Highest Common Factor of 661, 487, 801, 75 using Euclid's algorithm

Created By : Jatin Gogia

Reviewed By : Rajasekhar Valipishetty

Last Updated : Apr 06, 2023


HCF Calculator using the Euclid Division Algorithm helps you to find the Highest common factor (HCF) easily for 661, 487, 801, 75 i.e. 1 the largest integer that leaves a remainder zero for all numbers.

HCF of 661, 487, 801, 75 is 1 the largest number which exactly divides all the numbers i.e. where the remainder is zero. Let us get into the working of this example.

Consider we have numbers 661, 487, 801, 75 and we need to find the HCF of these numbers. To do so, we need to choose the largest integer first and then as per Euclid's Division Lemma a = bq + r where 0 ≤ r ≤ b

Highest common factor (HCF) of 661, 487, 801, 75 is 1.

HCF(661, 487, 801, 75) = 1

HCF of 661, 487, 801, 75 using Euclid's algorithm

Highest common factor or Highest common divisor (hcd) can be calculated by Euclid's algotithm.

HCF of:

Highest common factor (HCF) of 661, 487, 801, 75 is 1.

Highest Common Factor of 661,487,801,75 using Euclid's algorithm

Highest Common Factor of 661,487,801,75 is 1

Step 1: Since 661 > 487, we apply the division lemma to 661 and 487, to get

661 = 487 x 1 + 174

Step 2: Since the reminder 487 ≠ 0, we apply division lemma to 174 and 487, to get

487 = 174 x 2 + 139

Step 3: We consider the new divisor 174 and the new remainder 139, and apply the division lemma to get

174 = 139 x 1 + 35

We consider the new divisor 139 and the new remainder 35,and apply the division lemma to get

139 = 35 x 3 + 34

We consider the new divisor 35 and the new remainder 34,and apply the division lemma to get

35 = 34 x 1 + 1

We consider the new divisor 34 and the new remainder 1,and apply the division lemma to get

34 = 1 x 34 + 0

The remainder has now become zero, so our procedure stops. Since the divisor at this stage is 1, the HCF of 661 and 487 is 1

Notice that 1 = HCF(34,1) = HCF(35,34) = HCF(139,35) = HCF(174,139) = HCF(487,174) = HCF(661,487) .


We can take hcf of as 1st numbers and next number as another number to apply in Euclidean lemma

Step 1: Since 801 > 1, we apply the division lemma to 801 and 1, to get

801 = 1 x 801 + 0

The remainder has now become zero, so our procedure stops. Since the divisor at this stage is 1, the HCF of 1 and 801 is 1

Notice that 1 = HCF(801,1) .


We can take hcf of as 1st numbers and next number as another number to apply in Euclidean lemma

Step 1: Since 75 > 1, we apply the division lemma to 75 and 1, to get

75 = 1 x 75 + 0

The remainder has now become zero, so our procedure stops. Since the divisor at this stage is 1, the HCF of 1 and 75 is 1

Notice that 1 = HCF(75,1) .

HCF using Euclid's Algorithm Calculation Examples

Frequently Asked Questions on HCF of 661, 487, 801, 75 using Euclid's Algorithm

1. What is the Euclid division algorithm?
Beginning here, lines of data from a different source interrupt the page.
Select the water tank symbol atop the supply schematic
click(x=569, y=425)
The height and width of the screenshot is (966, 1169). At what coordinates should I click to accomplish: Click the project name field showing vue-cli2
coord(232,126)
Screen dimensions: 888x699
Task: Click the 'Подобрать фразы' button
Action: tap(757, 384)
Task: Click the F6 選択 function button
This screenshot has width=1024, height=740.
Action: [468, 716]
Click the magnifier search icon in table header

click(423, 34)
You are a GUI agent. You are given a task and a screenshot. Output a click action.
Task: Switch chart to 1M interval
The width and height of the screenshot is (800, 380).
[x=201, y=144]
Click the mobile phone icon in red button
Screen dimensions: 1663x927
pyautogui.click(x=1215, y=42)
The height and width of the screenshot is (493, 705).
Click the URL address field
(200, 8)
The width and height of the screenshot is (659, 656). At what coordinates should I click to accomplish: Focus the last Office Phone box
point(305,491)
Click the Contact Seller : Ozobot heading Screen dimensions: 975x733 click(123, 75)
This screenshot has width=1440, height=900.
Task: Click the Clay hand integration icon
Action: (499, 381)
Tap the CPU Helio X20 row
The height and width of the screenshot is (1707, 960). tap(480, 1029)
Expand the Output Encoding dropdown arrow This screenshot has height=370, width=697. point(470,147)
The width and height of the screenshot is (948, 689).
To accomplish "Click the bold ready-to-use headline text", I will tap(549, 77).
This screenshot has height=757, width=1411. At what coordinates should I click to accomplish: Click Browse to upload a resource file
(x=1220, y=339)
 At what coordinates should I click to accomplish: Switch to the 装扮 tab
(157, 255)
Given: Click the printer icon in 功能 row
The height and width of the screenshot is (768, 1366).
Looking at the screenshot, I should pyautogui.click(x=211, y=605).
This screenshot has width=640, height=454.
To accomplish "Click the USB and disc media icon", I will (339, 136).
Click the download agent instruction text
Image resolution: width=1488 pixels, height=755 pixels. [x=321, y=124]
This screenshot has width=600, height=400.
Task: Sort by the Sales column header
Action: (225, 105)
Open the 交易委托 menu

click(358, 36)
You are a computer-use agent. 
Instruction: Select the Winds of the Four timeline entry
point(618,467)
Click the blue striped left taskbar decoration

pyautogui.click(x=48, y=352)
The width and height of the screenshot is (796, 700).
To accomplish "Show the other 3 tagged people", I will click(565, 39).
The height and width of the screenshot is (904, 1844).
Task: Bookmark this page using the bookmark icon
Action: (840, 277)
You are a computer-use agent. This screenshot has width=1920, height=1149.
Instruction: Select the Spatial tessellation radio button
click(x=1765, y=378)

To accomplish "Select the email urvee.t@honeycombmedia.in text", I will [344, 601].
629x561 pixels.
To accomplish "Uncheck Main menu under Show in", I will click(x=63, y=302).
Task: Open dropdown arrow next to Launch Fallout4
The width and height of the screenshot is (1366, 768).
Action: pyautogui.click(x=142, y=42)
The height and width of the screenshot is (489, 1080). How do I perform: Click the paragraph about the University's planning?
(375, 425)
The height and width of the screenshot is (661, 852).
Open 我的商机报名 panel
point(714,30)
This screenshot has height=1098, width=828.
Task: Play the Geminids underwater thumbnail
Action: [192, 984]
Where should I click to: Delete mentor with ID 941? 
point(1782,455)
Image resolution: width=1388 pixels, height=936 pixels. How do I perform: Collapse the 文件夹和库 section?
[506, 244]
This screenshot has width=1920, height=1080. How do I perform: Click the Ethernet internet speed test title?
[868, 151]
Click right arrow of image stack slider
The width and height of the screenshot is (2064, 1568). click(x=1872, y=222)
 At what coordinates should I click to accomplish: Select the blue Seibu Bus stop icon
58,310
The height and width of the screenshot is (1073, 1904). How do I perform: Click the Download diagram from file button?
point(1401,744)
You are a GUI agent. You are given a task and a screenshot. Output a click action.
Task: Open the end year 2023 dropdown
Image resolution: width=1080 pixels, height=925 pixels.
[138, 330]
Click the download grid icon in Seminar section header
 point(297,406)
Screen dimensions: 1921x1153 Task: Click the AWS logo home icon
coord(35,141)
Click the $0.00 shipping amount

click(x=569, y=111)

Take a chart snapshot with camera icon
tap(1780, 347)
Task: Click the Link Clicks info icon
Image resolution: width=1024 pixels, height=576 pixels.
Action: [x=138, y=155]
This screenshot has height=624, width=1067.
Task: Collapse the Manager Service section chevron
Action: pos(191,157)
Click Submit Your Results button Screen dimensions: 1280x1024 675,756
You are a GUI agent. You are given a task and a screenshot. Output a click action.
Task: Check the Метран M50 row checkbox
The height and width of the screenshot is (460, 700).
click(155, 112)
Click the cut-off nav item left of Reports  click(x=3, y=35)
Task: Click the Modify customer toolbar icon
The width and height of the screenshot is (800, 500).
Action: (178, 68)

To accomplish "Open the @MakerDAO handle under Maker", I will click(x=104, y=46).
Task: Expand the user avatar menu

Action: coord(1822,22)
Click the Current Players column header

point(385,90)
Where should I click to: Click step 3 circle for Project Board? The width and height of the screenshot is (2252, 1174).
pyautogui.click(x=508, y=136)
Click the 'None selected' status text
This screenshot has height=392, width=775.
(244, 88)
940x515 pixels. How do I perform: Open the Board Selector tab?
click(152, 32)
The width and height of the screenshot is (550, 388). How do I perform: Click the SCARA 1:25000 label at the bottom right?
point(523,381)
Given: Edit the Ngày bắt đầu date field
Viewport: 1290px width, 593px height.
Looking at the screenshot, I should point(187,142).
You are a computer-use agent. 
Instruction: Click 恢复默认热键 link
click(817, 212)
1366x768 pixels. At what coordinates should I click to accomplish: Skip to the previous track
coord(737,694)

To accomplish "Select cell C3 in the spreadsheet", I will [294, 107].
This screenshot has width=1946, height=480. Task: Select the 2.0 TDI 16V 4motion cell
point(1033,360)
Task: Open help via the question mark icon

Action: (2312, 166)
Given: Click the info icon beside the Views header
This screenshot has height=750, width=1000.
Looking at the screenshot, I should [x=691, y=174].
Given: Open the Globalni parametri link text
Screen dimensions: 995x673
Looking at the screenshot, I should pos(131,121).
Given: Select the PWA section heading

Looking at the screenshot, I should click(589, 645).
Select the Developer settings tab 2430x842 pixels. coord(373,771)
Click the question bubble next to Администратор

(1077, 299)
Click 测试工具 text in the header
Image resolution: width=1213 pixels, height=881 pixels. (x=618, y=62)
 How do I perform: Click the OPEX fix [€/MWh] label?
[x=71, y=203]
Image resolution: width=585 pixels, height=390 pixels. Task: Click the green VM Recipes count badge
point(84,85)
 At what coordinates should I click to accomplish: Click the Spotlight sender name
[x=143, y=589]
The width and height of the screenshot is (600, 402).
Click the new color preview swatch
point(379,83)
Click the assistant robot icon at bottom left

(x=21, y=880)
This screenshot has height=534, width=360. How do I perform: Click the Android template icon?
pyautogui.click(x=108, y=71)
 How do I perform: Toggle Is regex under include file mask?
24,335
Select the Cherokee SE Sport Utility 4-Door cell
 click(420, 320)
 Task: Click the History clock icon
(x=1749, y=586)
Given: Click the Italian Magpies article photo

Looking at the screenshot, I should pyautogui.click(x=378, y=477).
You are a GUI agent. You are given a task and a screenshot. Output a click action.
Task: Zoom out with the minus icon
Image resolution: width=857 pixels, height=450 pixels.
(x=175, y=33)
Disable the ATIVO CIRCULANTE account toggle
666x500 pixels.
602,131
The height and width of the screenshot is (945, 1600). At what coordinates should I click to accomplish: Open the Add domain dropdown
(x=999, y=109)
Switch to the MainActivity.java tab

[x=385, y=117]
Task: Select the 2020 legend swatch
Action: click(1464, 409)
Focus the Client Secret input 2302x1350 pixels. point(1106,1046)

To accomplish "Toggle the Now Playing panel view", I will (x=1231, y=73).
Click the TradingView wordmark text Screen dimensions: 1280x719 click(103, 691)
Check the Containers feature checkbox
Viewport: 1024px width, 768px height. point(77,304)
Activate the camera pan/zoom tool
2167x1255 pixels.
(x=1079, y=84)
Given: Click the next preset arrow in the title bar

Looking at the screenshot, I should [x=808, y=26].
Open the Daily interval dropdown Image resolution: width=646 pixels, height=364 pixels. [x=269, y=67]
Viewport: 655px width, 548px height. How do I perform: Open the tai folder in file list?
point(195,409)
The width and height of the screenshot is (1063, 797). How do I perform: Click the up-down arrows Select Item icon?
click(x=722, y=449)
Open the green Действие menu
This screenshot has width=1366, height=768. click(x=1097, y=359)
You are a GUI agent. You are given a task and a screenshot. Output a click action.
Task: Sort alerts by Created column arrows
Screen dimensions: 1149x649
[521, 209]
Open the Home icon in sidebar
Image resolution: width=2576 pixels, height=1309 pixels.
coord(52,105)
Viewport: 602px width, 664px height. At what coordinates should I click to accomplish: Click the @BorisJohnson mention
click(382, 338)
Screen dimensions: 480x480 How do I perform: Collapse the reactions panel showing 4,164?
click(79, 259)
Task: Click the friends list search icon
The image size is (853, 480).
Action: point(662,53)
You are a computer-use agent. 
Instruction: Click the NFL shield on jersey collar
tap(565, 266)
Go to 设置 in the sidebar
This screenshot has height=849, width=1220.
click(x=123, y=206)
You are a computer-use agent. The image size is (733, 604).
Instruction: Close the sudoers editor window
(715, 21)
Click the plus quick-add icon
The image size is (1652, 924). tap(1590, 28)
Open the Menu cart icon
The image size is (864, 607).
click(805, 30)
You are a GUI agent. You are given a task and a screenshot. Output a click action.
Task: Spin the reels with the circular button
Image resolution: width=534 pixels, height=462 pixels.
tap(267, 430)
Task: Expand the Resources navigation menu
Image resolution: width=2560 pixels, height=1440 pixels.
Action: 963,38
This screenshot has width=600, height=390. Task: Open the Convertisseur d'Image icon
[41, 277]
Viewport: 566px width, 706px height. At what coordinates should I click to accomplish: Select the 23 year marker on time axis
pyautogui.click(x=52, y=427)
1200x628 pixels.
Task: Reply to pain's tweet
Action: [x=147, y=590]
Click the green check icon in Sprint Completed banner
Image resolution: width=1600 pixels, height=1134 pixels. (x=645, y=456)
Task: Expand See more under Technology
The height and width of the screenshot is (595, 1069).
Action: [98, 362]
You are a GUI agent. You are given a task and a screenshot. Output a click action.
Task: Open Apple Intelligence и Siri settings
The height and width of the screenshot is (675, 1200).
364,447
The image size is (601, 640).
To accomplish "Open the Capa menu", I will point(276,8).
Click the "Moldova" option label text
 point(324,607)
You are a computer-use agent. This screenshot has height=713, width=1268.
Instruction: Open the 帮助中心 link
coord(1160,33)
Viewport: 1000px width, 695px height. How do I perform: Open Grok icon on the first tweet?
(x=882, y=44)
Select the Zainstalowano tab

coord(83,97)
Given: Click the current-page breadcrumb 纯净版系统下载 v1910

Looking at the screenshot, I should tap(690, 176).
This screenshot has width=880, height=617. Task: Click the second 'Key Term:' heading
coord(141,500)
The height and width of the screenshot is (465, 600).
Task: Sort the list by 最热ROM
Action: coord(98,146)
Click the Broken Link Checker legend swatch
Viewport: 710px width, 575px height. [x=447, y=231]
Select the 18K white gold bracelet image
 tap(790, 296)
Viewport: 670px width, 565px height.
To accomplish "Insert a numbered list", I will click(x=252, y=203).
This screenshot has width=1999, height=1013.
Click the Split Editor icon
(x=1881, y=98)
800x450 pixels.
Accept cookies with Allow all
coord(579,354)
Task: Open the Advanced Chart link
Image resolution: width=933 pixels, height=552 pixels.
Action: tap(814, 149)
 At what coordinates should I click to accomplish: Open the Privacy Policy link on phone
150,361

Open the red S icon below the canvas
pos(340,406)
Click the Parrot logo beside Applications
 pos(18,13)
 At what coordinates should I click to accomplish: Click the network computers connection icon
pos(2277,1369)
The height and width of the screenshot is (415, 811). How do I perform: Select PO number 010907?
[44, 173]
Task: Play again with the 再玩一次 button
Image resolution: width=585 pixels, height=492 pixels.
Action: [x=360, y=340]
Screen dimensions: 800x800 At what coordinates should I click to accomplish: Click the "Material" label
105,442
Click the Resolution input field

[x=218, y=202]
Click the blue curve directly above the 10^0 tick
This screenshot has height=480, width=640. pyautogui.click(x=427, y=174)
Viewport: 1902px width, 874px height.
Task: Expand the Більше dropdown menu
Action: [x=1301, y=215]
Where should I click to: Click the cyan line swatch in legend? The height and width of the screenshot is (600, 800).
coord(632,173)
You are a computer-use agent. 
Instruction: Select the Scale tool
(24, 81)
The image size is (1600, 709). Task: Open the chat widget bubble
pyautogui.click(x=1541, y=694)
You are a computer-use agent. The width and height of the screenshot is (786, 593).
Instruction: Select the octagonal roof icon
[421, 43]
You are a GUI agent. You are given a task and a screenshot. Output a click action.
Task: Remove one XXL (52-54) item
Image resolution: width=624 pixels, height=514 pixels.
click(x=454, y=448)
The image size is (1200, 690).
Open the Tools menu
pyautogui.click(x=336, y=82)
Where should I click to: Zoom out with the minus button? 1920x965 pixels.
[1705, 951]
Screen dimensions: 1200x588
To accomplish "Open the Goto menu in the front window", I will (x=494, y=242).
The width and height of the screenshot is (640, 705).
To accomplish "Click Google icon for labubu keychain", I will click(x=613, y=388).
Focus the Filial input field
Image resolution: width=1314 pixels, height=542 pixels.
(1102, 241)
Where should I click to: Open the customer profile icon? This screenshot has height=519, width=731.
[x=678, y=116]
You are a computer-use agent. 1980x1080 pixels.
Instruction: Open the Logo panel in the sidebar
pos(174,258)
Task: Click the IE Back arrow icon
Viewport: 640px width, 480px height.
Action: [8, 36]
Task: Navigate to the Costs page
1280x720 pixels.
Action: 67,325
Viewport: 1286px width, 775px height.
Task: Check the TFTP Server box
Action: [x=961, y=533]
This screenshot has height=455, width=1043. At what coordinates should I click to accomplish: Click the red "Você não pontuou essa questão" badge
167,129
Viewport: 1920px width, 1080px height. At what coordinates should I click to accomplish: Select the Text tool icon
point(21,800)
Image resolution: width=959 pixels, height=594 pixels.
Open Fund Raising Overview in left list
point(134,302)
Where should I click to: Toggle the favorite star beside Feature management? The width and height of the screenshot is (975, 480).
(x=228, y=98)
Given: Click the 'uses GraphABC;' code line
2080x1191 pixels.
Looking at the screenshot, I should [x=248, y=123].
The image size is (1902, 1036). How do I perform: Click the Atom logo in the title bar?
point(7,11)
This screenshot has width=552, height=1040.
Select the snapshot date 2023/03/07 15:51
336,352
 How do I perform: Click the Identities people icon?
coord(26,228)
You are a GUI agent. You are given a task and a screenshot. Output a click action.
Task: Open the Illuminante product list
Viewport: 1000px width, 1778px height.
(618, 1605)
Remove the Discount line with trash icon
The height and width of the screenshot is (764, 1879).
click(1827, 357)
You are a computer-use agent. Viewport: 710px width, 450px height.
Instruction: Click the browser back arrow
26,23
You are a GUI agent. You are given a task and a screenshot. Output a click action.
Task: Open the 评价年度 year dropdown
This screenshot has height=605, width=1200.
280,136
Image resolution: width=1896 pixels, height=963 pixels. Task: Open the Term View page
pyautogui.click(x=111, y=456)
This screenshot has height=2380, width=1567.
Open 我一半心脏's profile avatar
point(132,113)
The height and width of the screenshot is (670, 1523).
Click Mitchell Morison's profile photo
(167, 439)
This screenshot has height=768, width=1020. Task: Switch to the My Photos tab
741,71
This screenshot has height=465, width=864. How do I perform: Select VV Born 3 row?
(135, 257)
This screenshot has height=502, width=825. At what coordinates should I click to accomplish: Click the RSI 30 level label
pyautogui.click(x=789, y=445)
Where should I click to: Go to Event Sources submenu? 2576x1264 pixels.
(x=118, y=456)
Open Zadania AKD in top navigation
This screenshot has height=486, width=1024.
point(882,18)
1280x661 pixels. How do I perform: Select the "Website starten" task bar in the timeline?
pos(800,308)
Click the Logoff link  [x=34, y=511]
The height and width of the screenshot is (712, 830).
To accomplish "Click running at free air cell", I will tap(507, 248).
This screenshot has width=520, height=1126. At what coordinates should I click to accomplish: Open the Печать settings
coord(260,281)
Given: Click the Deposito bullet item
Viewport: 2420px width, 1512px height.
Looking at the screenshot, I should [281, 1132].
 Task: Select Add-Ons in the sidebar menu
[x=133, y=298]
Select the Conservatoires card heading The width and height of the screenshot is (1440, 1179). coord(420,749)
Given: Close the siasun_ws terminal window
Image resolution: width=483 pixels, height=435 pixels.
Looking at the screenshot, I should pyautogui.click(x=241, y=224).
Answer: Euclid's Division Algorithm is a technique to compute the Highest Common Factor (HCF) of given positive integers.

2. what is the HCF of 661, 487, 801, 75?

Answer: HCF of 661, 487, 801, 75 is 1 the largest number that divides all the numbers leaving a remainder zero.

3. How to find HCF of 661, 487, 801, 75 using Euclid's Algorithm?

Answer: For arbitrary numbers 661, 487, 801, 75 apply Euclid’s Division Lemma in succession until you obtain a remainder zero. HCF is the remainder in the last but one step.